Martes. Vas por la calle de camino al trabajo.

Martes. Vas por la calle de camino al trabajo. Te encantan los martes, si cierras los ojos recuerdas el olor del esmalte cerámico de cuando ibas a clases de pintura. La profesora te puso un apodo incómodo, pero lo pronunciaba con cariño. Te gusta cómo te queda el pelo al día siguiente de lavártelo y cómo chirría la puerta desencajada del armario de la despensa. Cuando eras pequeña, te levantabas en plena noche a beber agua de la nevera y cuando te saciabas, mirabas alrededor, sentías el frío de la corriente a través del camisón, la luz roja del horno, los tubos fluorescentes de la pecera y pensabas que algún día tendrías tu propia casa donde beberías tu vaso de agua de madrugada. Este año no te has leído ningún libro que te haya gustado.

Tus zapatos pisan sin hacer ruido. El hombre árabe de la frutería ya está levantando la persiana y le esperan varias pilas de cajas de plástico y sobresalen puerros. No, son apios, que siempre me lío. No sabes si volverás a llevar tacones porque te confunde que te identifiquen con ese ruido que hacen al tocar el suelo. En el corcho de tu habitación cuelgas fotos con tus amigas, con tu padre, esa de tus abuelos recién casados en blanco y negro y las postales de Lisboa y Karlovy Vary.

Un día te levantaste por la mañana y ya no tenías claro si serías como siempre habías pensado que serías. Si sabrías desencajar el cajón de los cubiertos, enviar guasaps sin emoticonos que aceleren el pulso cardíaco, si te quitarían el pizco del pelo porque estamos en esa época de la dispersión de las semillas de chopo. Tienes miedo de que no te quieran. De no ser suficiente. Has perdido el bus 171 y quedan 7 minutos para el 153. Una señora te pregunta si esta es la cola para el que va a Alcobendas. La señora lleva gafas de sol a las 8 de la mañana. Le dices que sí. Te da las gracias.

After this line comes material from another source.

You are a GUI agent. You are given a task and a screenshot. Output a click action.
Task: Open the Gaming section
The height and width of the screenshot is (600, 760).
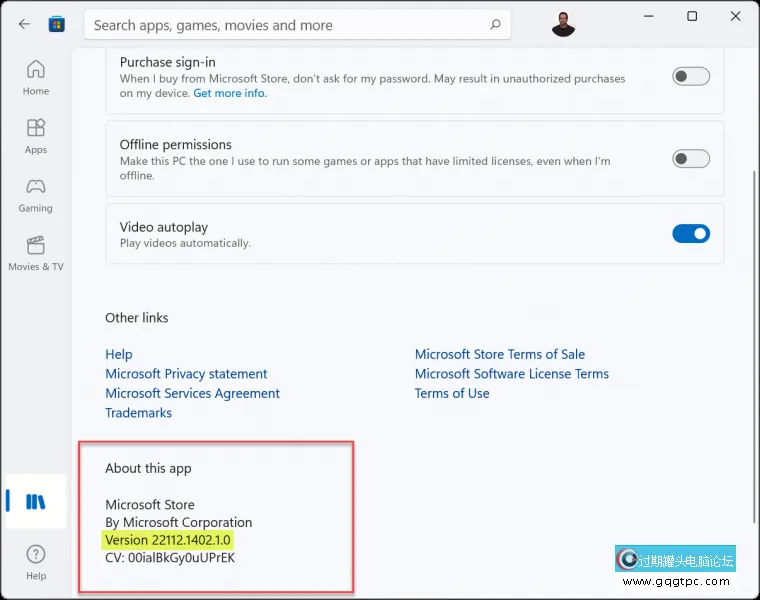coord(36,194)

No tiene sentido hacer voluntariado cuando no echas una mano en casa, eso es lo que piensas cuando tu tarjeta de transporte pita al pasar por la máquina. Te sientas en un sitio junto a la puerta de atrás de autobús y te colocas pegada a la ventana empañada. En realidad quieres que llegue la Navidad, notar la marca que deja la goma de los calcetines cuando te los quitas, arrugar el envoltorio de los polvorones de almendras. El conductor se queja de un coche parado en doble fila. Estás obsesionada con los cactus, las personas con familiares autistas y sigues escuchando la banda sonora de La Llegada. Llevas una mancha en el puño de la blusa. Se te ha olvidado el táper en casa.